Exercise requirements —
Transcribe without changes the portion of the records that opens with the line containing "Identify the location of sidebar-item-video-extend: Video" and closes with the line containing "Describe the element at coordinates (127, 38)", both of those lines included.
▼
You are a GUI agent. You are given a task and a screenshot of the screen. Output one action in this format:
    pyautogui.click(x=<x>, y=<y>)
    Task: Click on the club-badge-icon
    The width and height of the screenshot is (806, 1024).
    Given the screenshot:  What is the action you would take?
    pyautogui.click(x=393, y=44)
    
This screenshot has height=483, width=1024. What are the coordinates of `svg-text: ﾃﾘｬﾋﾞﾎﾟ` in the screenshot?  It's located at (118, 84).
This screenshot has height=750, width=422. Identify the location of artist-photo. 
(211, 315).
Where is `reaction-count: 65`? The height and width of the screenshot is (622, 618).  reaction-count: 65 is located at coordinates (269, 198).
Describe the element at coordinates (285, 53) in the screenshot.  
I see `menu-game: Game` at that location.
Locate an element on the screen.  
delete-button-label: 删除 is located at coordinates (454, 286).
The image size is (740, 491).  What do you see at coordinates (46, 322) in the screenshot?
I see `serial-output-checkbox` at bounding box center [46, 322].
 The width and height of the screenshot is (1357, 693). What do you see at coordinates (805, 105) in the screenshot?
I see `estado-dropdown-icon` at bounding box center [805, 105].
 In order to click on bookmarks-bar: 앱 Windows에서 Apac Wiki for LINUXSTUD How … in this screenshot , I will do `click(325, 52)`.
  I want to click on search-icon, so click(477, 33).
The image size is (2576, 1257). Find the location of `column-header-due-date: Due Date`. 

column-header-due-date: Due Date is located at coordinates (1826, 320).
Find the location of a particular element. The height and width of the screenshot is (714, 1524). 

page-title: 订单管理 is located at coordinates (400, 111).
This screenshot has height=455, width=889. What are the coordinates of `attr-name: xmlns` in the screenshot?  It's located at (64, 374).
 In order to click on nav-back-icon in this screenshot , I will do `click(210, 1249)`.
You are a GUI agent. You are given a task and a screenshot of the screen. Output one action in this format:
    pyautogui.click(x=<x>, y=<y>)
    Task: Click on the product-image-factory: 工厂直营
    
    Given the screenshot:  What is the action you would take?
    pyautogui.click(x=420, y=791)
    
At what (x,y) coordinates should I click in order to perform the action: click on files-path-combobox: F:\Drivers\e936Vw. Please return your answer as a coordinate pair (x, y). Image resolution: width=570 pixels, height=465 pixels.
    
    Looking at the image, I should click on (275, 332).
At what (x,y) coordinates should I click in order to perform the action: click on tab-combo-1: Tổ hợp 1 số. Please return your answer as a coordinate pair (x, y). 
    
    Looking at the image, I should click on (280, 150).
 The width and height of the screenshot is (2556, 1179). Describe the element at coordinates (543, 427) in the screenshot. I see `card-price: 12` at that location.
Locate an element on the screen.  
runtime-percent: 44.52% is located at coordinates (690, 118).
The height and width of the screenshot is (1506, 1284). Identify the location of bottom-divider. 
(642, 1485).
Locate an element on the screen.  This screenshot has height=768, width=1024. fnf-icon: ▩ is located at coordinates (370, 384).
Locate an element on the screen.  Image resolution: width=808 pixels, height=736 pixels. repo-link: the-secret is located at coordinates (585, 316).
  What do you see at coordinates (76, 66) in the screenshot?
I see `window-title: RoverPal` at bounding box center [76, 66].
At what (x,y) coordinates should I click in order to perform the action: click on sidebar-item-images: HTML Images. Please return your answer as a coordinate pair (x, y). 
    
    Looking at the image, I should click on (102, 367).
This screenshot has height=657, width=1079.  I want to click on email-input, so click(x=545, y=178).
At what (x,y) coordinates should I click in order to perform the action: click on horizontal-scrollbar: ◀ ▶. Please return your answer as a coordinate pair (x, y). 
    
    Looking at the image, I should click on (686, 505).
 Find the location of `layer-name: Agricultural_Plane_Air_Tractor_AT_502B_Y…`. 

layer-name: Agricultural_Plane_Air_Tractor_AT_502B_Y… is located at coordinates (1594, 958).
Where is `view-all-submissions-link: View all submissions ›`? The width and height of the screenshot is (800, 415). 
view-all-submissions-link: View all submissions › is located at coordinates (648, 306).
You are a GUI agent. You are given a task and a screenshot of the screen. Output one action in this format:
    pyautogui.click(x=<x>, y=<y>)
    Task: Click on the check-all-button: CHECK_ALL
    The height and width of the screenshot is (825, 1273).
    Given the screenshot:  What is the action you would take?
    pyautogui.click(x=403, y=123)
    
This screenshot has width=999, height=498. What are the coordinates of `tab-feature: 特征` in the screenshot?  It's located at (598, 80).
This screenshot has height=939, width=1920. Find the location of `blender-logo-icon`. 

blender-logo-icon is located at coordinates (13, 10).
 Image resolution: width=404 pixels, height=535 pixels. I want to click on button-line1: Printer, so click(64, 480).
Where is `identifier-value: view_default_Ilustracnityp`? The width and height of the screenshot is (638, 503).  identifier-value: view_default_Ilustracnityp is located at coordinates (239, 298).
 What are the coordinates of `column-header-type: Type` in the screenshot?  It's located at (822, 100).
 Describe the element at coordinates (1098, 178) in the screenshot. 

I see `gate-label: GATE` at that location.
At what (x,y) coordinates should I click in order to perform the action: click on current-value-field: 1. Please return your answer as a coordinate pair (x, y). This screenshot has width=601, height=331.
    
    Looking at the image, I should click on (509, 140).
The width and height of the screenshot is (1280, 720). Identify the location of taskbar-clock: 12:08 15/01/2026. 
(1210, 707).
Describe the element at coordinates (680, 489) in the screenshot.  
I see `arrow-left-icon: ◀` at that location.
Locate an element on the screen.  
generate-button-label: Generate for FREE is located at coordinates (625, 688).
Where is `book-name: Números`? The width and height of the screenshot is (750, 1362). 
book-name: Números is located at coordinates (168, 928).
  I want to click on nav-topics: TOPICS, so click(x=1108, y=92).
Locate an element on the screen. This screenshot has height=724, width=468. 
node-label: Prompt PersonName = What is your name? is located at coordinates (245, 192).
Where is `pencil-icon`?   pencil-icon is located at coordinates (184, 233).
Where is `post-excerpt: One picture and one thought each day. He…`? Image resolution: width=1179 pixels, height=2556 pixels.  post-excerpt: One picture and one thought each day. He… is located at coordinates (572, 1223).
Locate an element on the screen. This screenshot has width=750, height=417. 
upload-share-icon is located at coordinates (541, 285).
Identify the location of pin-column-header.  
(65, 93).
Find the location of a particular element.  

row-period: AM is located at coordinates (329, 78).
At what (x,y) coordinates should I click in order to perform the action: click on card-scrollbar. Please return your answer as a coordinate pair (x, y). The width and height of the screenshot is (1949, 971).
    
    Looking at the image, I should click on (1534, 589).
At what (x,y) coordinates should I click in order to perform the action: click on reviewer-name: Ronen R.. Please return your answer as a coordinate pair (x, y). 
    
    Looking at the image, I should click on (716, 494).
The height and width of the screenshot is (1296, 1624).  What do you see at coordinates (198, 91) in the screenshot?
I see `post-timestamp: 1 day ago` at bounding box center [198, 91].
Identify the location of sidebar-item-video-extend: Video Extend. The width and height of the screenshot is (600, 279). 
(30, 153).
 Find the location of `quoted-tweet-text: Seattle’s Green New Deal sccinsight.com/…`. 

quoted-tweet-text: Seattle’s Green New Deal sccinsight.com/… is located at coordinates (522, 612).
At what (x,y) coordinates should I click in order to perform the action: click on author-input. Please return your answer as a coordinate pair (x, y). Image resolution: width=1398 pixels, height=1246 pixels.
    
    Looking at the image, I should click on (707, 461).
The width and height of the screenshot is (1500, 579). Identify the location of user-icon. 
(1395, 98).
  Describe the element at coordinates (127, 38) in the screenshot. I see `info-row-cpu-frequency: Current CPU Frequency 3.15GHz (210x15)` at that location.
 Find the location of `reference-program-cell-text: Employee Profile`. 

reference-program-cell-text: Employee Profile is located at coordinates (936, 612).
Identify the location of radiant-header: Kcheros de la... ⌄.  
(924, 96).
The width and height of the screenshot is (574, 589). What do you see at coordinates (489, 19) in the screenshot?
▲
Worked solution —
Identify the location of sidebar-item-video-extend: Video Extend. The width and height of the screenshot is (600, 279). 
(30, 153).
 Find the location of `quoted-tweet-text: Seattle’s Green New Deal sccinsight.com/…`. 

quoted-tweet-text: Seattle’s Green New Deal sccinsight.com/… is located at coordinates (522, 612).
At what (x,y) coordinates should I click in order to perform the action: click on author-input. Please return your answer as a coordinate pair (x, y). Image resolution: width=1398 pixels, height=1246 pixels.
    
    Looking at the image, I should click on (707, 461).
The width and height of the screenshot is (1500, 579). Identify the location of user-icon. 
(1395, 98).
  Describe the element at coordinates (127, 38) in the screenshot. I see `info-row-cpu-frequency: Current CPU Frequency 3.15GHz (210x15)` at that location.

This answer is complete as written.